Strain gradient induced thermal rectification in graphene

Thermal rectification (TR) has attracted significant research interest due to its potential to achieve active heat control in various nanoscale applications. In this study, we propose a novel graphene-based thermal rectifier under a strain gradient. Two kinds of strain gradients, namely, compressive and tensile, are considered. We observe that under a compressive strain gradient (CSGG), the heat flows preferentially from the high-compressed region to the lower, with a significant TR of 120%. But for a tensile strain gradient (TSGG), the direction of TR is dependent on its length. For a smaller system, the TR occurs from the high-strained to low-strained region, while for larger systems, the direction of TR is reversed.

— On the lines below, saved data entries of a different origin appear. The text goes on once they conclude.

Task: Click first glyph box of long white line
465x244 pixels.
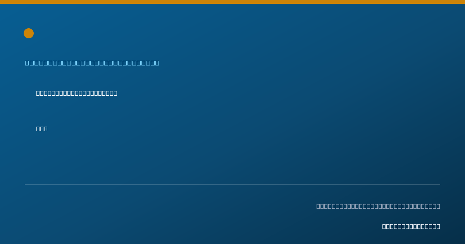Action: tap(38, 93)
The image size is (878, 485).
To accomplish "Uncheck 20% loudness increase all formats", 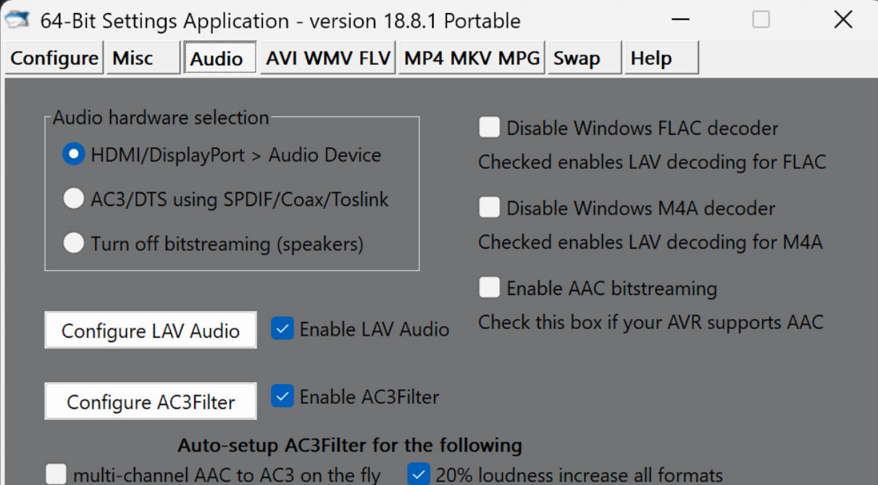I will [x=418, y=475].
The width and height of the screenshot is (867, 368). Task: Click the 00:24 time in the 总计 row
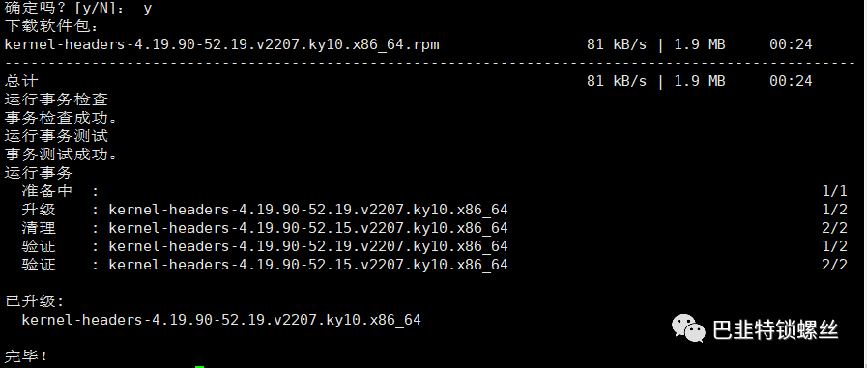click(791, 81)
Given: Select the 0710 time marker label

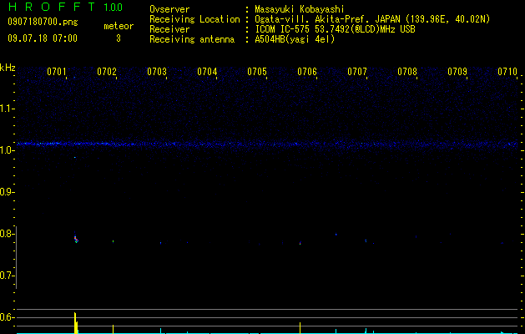Looking at the screenshot, I should [507, 71].
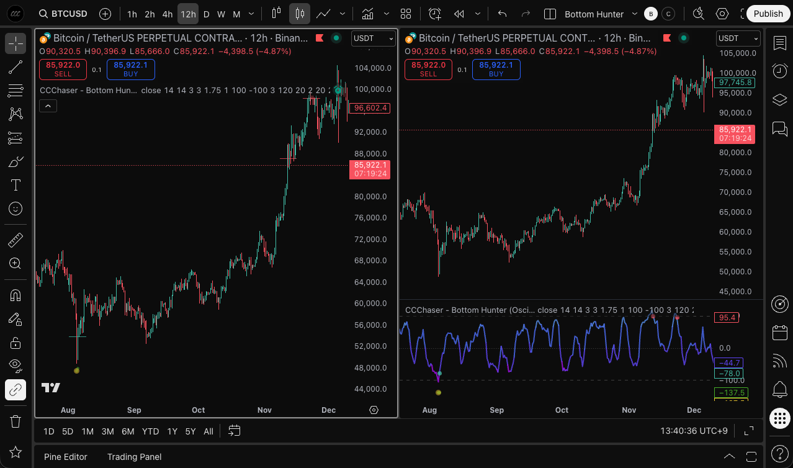Image resolution: width=793 pixels, height=468 pixels.
Task: Open the Pine Editor tab
Action: click(x=66, y=457)
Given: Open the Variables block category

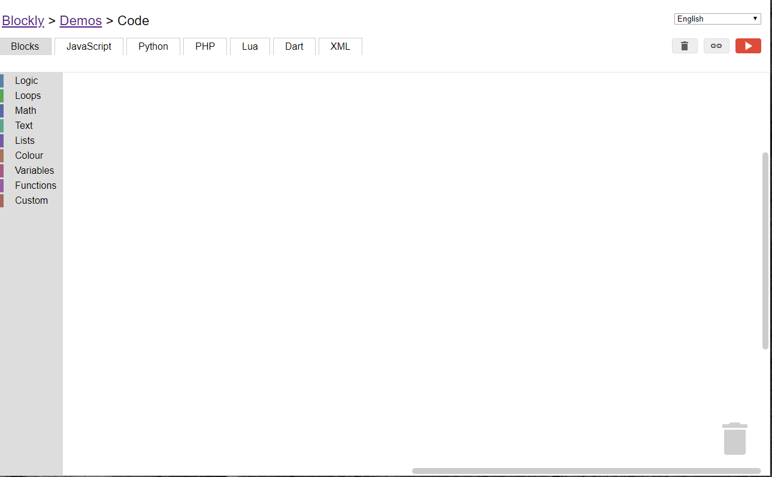Looking at the screenshot, I should [34, 170].
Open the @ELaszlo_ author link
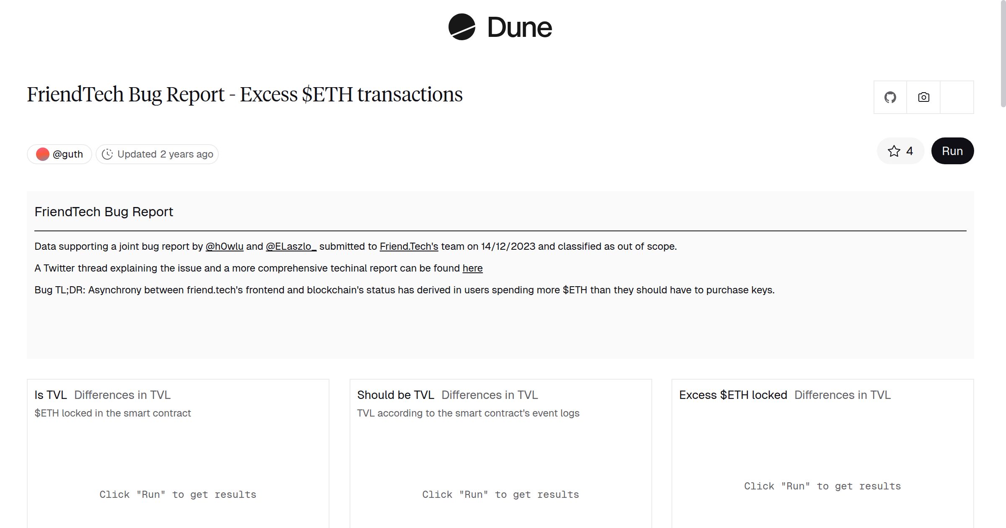This screenshot has height=528, width=1006. [x=290, y=247]
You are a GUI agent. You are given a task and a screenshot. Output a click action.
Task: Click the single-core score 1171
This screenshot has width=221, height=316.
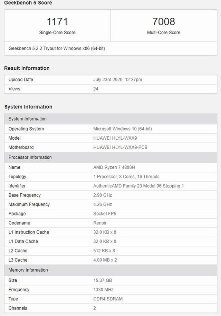coord(57,21)
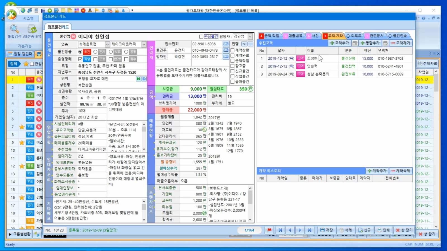Expand the 테이크아웃커피 dropdown
The height and width of the screenshot is (251, 447).
(x=144, y=44)
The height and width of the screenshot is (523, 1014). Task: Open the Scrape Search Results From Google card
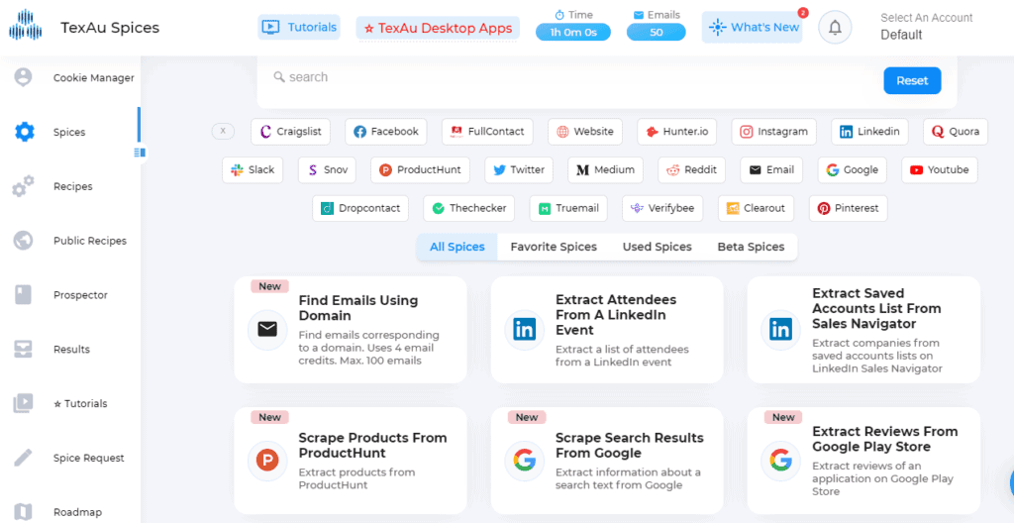pyautogui.click(x=607, y=461)
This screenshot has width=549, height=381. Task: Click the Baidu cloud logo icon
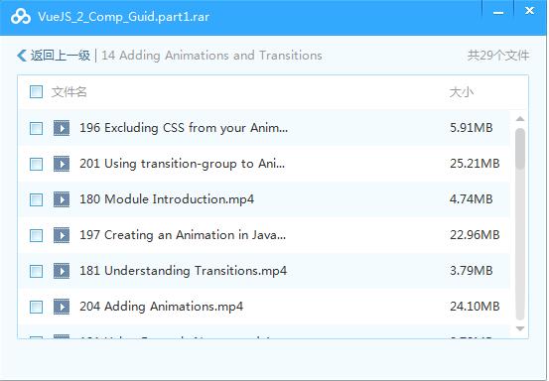(21, 17)
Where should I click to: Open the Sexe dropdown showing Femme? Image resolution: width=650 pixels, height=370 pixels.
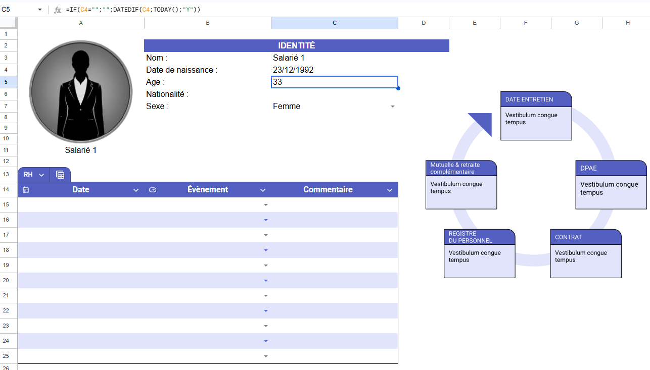pyautogui.click(x=393, y=107)
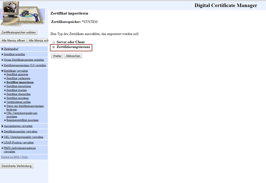Click 'Alle Menüs öffnen' button
266x183 pixels.
[x=13, y=40]
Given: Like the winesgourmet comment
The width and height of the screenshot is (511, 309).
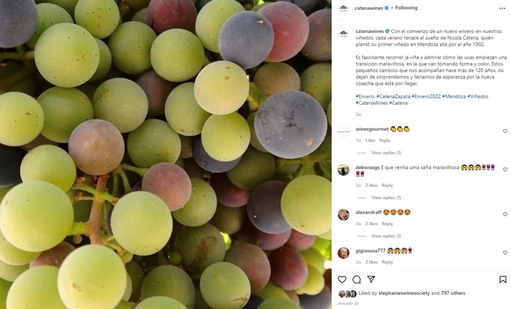Looking at the screenshot, I should click(x=505, y=131).
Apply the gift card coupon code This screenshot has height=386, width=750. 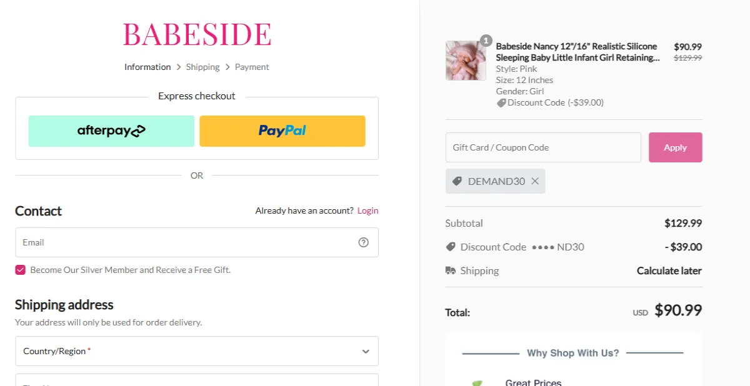point(675,147)
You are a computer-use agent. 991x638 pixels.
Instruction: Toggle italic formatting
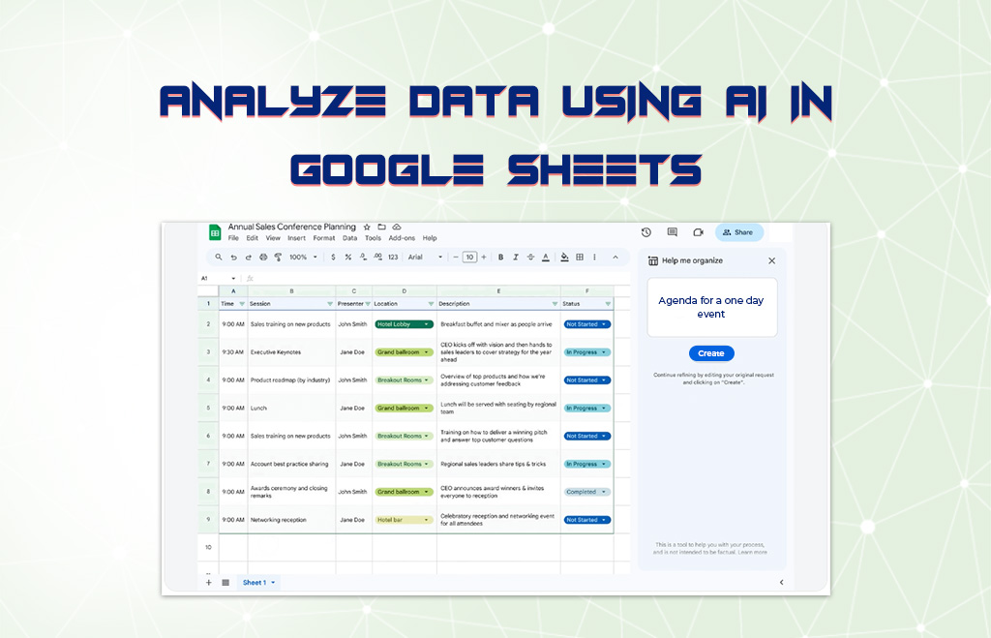515,258
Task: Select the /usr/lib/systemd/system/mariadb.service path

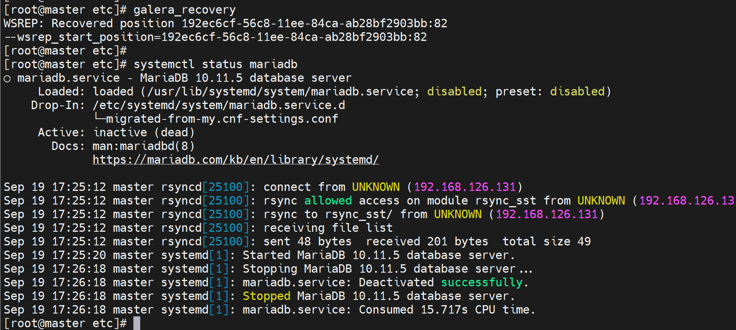Action: tap(281, 91)
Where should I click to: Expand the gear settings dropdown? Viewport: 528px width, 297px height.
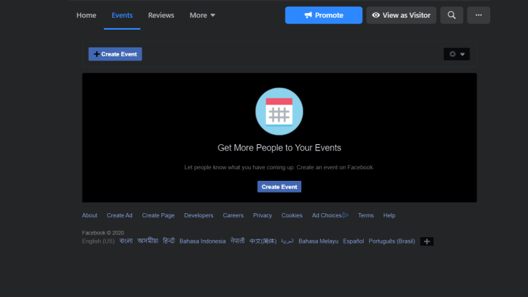[457, 54]
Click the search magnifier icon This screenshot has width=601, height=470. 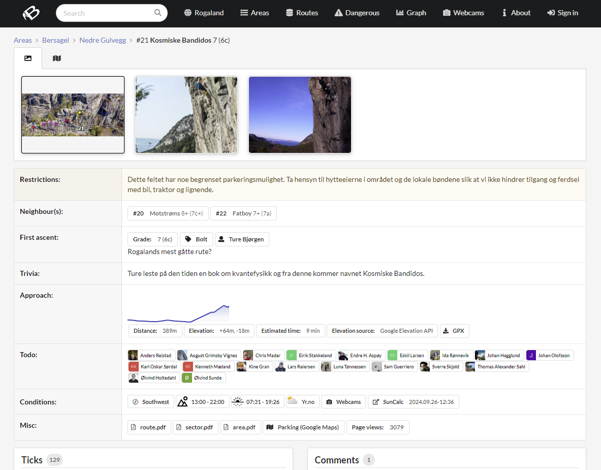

The strength and location of the standing wave in conjunction with the mismatch in the overlap of the density of states in forward and reverse bias are found to induce TR in TSGG and CSGG. The TR direction is observed to be altered by changing the location of the strain gradient. Additionally, we propose a series thermal rectifier by coupling graphene under strain gradient to asymmetric defective graphene (ADG). A significant increase in the series thermal rectifier is observed when compared to TR in ADG. Our results demonstrate the applicability of strain gradient as a feasible approach to control the thermal rectification ratio and its direction for various applications such as phononic devices and thermal logic circuits.